Naxos continue their exploration of the first ever 
          cycle of the Beethoven Symphonies undertaken by one conductor – albeit 
          one that came about as much by default, re-recording and opportunism 
          as by foresight. Weingartner’s first recordings in the cycle came in 
          1923 (though he’d recorded much earlier still, as a piano accompanist 
          to his then wife) but the earlier acoustics were generally supplanted 
          in time by electrics from 1926 onwards. There were multiple recordings 
          therefore of some but only one recording of the Pastoral and 
          the Fourth. The Eroica displays many of Weingartner’s greatest 
          strengths; the opening has a splendid drive - virile, lithe with clear 
          accents, precision of chording and little variation in tempi. He is 
          wise over distinctions between sforzati and equally so in terms of the 
          trajectory of the movement as a whole. The funeral march however is 
          the movement that will encourage most debate because here, famously, 
          Weingartner ignores the stricture he himself made in his book on the 
          performance of the Beethoven symphonies. The movement is certainly one 
          of great (but typically not grandiose) nobility and restraint, the clarinet 
          singing out with affecting depth, balance between string choirs splendidly 
          maintained. But whereas he counselled specifically against hurrying 
          at bar 69 et seq here he does pretty much precisely that – as he does 
          in the fugal section – and he ignores his earlier stern suggestion of 
          crotchet = 66-72 by taking it at something more like 56-96, thus subjecting 
          the movement to far wider tempo extremes than one would otherwise have 
          expected of someone’s of Weingartner’s assumed sobriety. Whether one 
          accepts his solution is an individual matter – and it goes, presumably, 
          to show that prescriptive concordats are modified over time and through 
          experience. Very few things are writ in stone. The scherzo though is 
          wonderfully animated and the Finale splendid – crisp and dramatic. 
        
 
        
The Fourth was recorded a few years earlier with Beecham’s 
          new LPO and I can recommend it unreservedly as an example of Weingartner’s 
          sagacity.

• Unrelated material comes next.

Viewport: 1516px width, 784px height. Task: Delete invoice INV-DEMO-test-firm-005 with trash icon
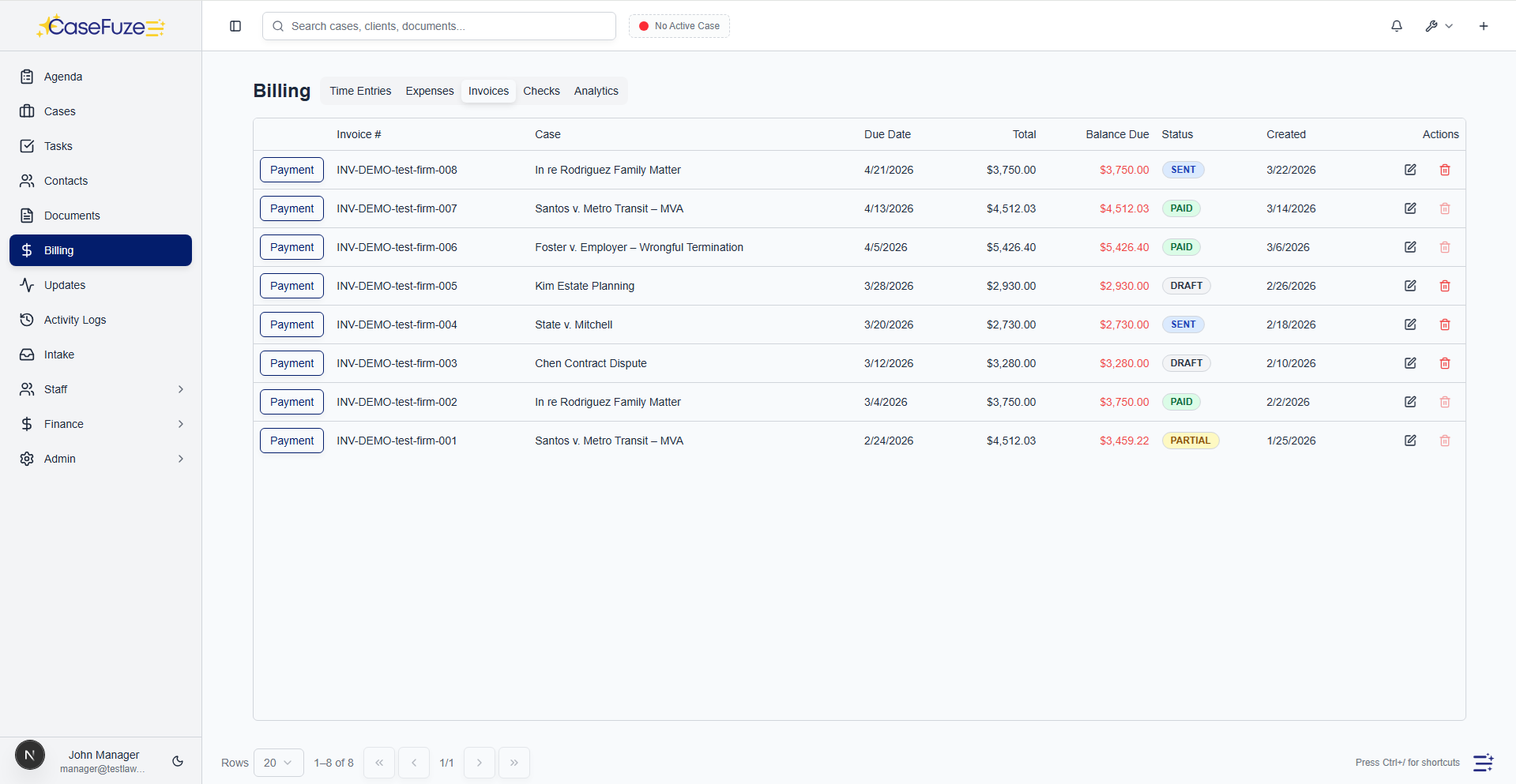pyautogui.click(x=1446, y=286)
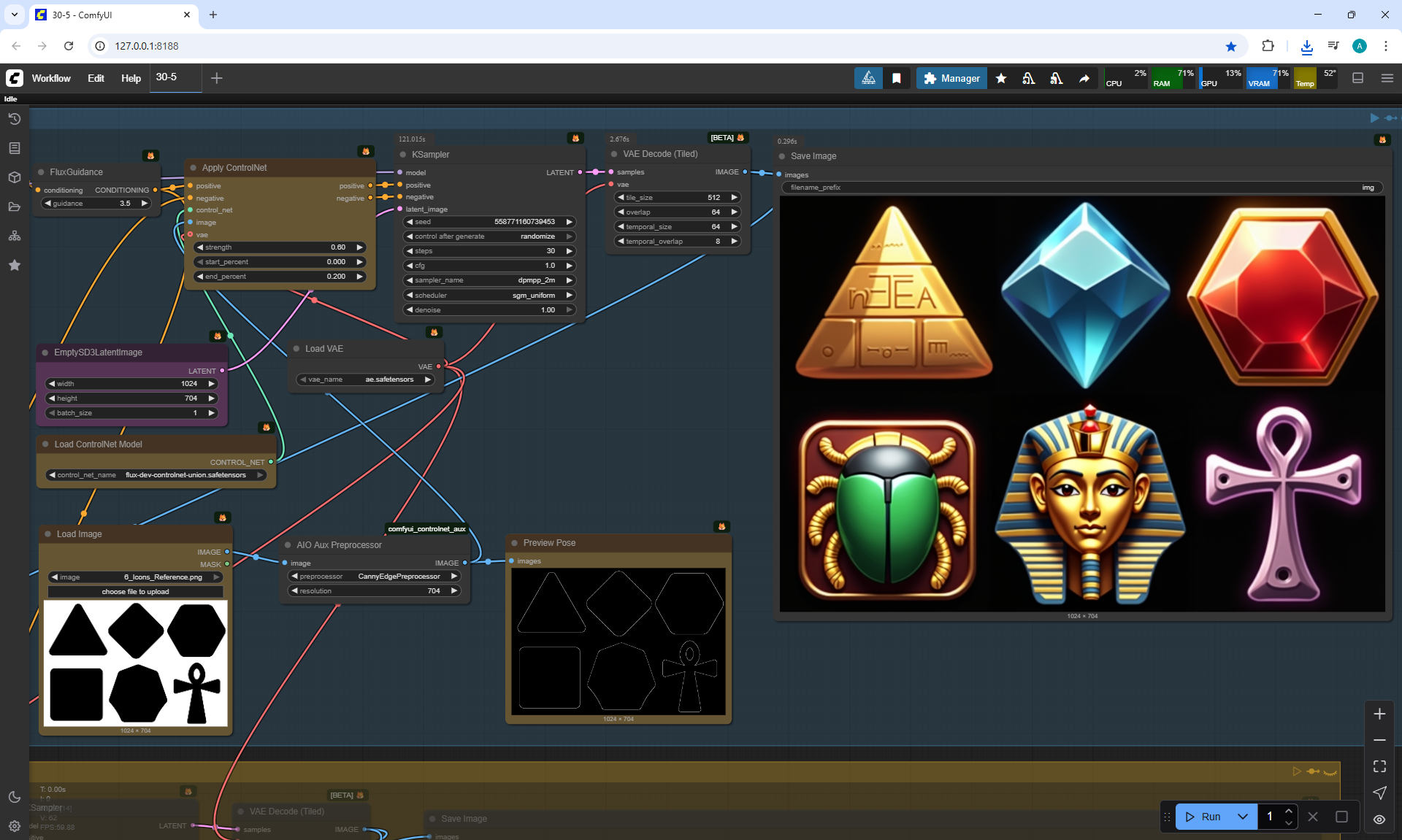
Task: Open the queue history sidebar icon
Action: [x=15, y=119]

There is gravity in the opening followed by excellently graded 
          string tone, the winds moulded with a degree of plasticity that never 
          becomes lax. The Adagio develops an organic life, the bass line firm 
          but not cloying or clogging – mobility is the aim – and the ebullience 
          of the Scherzo is palpable, sprung with delicious weight, moving forward 
          with real drive (see the almost contemporaneous recording by Erich Kleiber 
          which is consistently slower than Weingartner for the first three movements 
          before it unleashes a bullet of a finale). Weingartner in fact observes 
          the ma non troppo direction for that Finale – adding witty exchanges 
          between the crisp and vibrant strings, wind and the running double bass 
          line. 
        
 
        
Restoration by Mark Obert-Thorn, which is good, includes 
          some added reverberation in the Fourth – he cites the original pressing 
          as having been boxy. I’m not otherwise greatly in favour of this but 
          it has been done discreetly here.